From 29ce44ad2b8d37ea54923f1d1856b44ef26903e5 Mon Sep 17 00:00:00 2001
From: Eric Anholt <eric@anholt.net>
Date: Mon, 19 Jul 2010 09:36:43 -0700
Subject: glsl2: Add a pass for converting if statements to conditional
 assignment.

This will be used on 915 and similar hardware of that generation.
---
 src/glsl/Makefile                 |   1 +
 src/glsl/ir_if_to_cond_assign.cpp | 167 ++++++++++++++++++++++++++++++++++++++
 src/glsl/ir_optimization.h        |   1 +
 3 files changed, 169 insertions(+)
 create mode 100644 src/glsl/ir_if_to_cond_assign.cpp

(limited to 'src/glsl/ir_optimization.h')

diff --git a/src/glsl/Makefile b/src/glsl/Makefile
index a36ff28a4b..c09735dff6 100644
--- a/src/glsl/Makefile
+++ b/src/glsl/Makefile
@@ -42,6 +42,7 @@ CXX_SOURCES = \
 	ir_hv_accept.cpp \
 	ir_if_return.cpp \
 	ir_if_simplification.cpp \
+	ir_if_to_cond_assign.cpp \
 	ir_mat_op_to_vec.cpp \
 	ir_mod_to_fract.cpp \
 	ir_print_visitor.cpp \
diff --git a/src/glsl/ir_if_to_cond_assign.cpp b/src/glsl/ir_if_to_cond_assign.cpp
new file mode 100644
index 0000000000..274874bbb7
--- /dev/null
+++ b/src/glsl/ir_if_to_cond_assign.cpp
@@ -0,0 +1,167 @@
+/*
+ * Copyright © 2010 Intel Corporation
+ *
+ * Permission is hereby granted, free of charge, to any person obtaining a
+ * copy of this software and associated documentation files (the "Software"),
+ * to deal in the Software without restriction, including without limitation
+ * the rights to use, copy, modify, merge, publish, distribute, sublicense,
+ * and/or sell copies of the Software, and to permit persons to whom the
+ * Software is furnished to do so, subject to the following conditions:
+ *
+ * The above copyright notice and this permission notice (including the next
+ * paragraph) shall be included in all copies or substantial portions of the
+ * Software.

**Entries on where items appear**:
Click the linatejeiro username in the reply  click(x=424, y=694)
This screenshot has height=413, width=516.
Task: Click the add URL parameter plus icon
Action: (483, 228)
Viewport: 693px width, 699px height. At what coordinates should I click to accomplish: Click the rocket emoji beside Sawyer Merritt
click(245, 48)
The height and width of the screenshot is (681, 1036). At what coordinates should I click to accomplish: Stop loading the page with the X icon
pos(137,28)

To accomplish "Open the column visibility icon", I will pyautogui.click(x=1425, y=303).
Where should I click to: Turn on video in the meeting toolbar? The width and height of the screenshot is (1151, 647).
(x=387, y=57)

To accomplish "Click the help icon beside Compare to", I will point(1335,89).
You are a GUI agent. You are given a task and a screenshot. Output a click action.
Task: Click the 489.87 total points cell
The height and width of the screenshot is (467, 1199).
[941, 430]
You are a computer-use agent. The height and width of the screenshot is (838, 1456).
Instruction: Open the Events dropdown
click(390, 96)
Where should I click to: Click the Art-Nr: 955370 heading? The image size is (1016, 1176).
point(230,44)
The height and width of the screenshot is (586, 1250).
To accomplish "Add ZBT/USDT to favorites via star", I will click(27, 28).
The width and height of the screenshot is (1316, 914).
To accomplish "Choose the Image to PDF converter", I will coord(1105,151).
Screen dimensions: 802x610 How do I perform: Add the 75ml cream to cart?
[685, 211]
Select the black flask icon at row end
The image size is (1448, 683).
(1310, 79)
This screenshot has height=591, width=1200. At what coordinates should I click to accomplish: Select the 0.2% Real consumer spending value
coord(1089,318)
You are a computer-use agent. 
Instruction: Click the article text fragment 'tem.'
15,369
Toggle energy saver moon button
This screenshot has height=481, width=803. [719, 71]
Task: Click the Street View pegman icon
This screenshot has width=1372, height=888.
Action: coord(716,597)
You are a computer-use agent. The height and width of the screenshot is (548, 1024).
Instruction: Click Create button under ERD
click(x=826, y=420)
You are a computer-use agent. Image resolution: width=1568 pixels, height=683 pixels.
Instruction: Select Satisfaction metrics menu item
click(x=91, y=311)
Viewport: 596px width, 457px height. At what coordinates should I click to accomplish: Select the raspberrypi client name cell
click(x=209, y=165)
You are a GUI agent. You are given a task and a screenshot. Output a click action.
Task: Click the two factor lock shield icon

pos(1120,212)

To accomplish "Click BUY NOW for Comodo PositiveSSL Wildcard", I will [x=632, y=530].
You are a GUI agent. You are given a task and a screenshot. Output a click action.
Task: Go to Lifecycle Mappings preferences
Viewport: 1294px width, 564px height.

**WORK INSTRUCTIONS**:
1. List the three file paths that the diffstat summary of the GLSL patch shows as changed.
2. Continue the GLSL if-to-conditional-assignment patch from where it stops.
The items have no part in this work.

**ANSWERS PROVIDED**:
1. src/glsl/Makefile, src/glsl/ir_if_to_cond_assign.cpp, src/glsl/ir_optimization.h

2.
+ *
+ * THE SOFTWARE IS PROVIDED "AS IS", WITHOUT WARRANTY OF ANY KIND, EXPRESS OR
+ * IMPLIED, INCLUDING BUT NOT LIMITED TO THE WARRANTIES OF MERCHANTABILITY,
+ * FITNESS FOR A PARTICULAR PURPOSE AND NONINFRINGEMENT.  IN NO EVENT SHALL
+ * THE AUTHORS OR COPYRIGHT HOLDERS BE LIABLE FOR ANY CLAIM, DAMAGES OR OTHER
+ * LIABILITY, WHETHER IN AN ACTION OF CONTRACT, TORT OR OTHERWISE, ARISING
+ * FROM, OUT OF OR IN CONNECTION WITH THE SOFTWARE OR THE USE OR OTHER
+ * DEALINGS IN THE SOFTWARE.
+ */
+
+/**
+ * \file ir_if_to_cond_assign.cpp
+ *
+ * This attempts to flatten all if statements to conditional
+ * assignments for GPUs that don't do control flow.
+ *
+ * It can't handle other control flow being inside of its block, such
+ * as calls or loops.  Hopefully loop unrolling and inlining will take
+ * care of those.
+ */
+
+#include "glsl_types.h"
+#include "ir.h"
+
+class ir_if_to_cond_assign_visitor : public ir_hierarchical_visitor {
+public:
+   ir_if_to_cond_assign_visitor()
+   {
+      this->progress = false;
+   }
+
+   ir_visitor_status visit_leave(ir_if *);
+
+   bool progress;
+};
+
+bool
+do_if_to_cond_assign(exec_list *instructions)
+{
+   ir_if_to_cond_assign_visitor v;
+
+   visit_list_elements(&v, instructions);
+
+   return v.progress;
+}
+
+void
+check_control_flow(ir_instruction *ir, void *data)
+{
+   bool *found_control_flow = (bool *)data;
+   switch (ir->ir_type) {
+   case ir_type_call:
+   case ir_type_discard:
+   case ir_type_loop:
+   case ir_type_loop_jump:
+   case ir_type_return:
+      *found_control_flow = true;
+      break;
+   default:
+      break;
+   }
+}
+
+void
+move_block_to_cond_assign(void *mem_ctx,
+			  ir_if *if_ir, ir_variable *cond_var, bool then)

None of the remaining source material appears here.